Try it: Please quote exactly the opening lines of the data, from the first line to the one where "Click the PinchBench crab logo" appears.

(Stored data entries)
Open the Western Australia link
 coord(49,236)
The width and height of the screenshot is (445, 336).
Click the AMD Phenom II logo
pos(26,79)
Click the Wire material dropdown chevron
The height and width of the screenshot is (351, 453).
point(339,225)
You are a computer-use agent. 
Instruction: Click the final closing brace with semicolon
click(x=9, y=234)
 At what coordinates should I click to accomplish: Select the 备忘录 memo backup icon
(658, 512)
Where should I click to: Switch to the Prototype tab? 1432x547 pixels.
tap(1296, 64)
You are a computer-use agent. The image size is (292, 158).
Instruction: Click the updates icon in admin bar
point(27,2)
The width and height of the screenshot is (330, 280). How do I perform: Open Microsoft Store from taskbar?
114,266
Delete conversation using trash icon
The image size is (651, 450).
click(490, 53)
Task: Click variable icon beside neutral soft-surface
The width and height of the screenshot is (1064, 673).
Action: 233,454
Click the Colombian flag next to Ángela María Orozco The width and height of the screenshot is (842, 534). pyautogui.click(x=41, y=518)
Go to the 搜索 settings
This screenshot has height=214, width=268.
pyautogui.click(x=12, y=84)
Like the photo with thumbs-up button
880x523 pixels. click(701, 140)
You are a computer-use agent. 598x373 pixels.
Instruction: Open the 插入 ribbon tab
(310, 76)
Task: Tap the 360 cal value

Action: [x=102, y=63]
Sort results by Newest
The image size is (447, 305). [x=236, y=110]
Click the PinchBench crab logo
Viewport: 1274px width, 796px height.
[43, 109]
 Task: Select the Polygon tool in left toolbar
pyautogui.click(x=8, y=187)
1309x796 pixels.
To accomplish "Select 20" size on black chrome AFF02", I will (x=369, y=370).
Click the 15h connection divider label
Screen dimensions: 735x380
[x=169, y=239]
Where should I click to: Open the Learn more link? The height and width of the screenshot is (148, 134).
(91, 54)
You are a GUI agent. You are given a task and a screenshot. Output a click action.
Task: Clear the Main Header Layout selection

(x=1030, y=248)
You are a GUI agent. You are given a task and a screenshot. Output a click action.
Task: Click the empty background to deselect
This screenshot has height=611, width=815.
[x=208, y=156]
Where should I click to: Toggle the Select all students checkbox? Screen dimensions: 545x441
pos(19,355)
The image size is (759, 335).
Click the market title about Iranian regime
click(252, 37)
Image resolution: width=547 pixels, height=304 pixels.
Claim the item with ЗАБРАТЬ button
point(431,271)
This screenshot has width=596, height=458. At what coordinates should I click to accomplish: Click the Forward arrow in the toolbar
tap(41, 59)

Output:
Open the Western Australia link
 coord(49,236)
The width and height of the screenshot is (445, 336).
Click the AMD Phenom II logo
pos(26,79)
Click the Wire material dropdown chevron
The height and width of the screenshot is (351, 453).
point(339,225)
You are a computer-use agent. 
Instruction: Click the final closing brace with semicolon
click(x=9, y=234)
 At what coordinates should I click to accomplish: Select the 备忘录 memo backup icon
(658, 512)
Where should I click to: Switch to the Prototype tab? 1432x547 pixels.
tap(1296, 64)
You are a computer-use agent. The image size is (292, 158).
Instruction: Click the updates icon in admin bar
point(27,2)
The width and height of the screenshot is (330, 280). How do I perform: Open Microsoft Store from taskbar?
114,266
Delete conversation using trash icon
The image size is (651, 450).
click(490, 53)
Task: Click variable icon beside neutral soft-surface
The width and height of the screenshot is (1064, 673).
Action: 233,454
Click the Colombian flag next to Ángela María Orozco The width and height of the screenshot is (842, 534). pyautogui.click(x=41, y=518)
Go to the 搜索 settings
This screenshot has height=214, width=268.
pyautogui.click(x=12, y=84)
Like the photo with thumbs-up button
880x523 pixels. click(701, 140)
You are a computer-use agent. 598x373 pixels.
Instruction: Open the 插入 ribbon tab
(310, 76)
Task: Tap the 360 cal value

Action: [x=102, y=63]
Sort results by Newest
The image size is (447, 305). [x=236, y=110]
Click the PinchBench crab logo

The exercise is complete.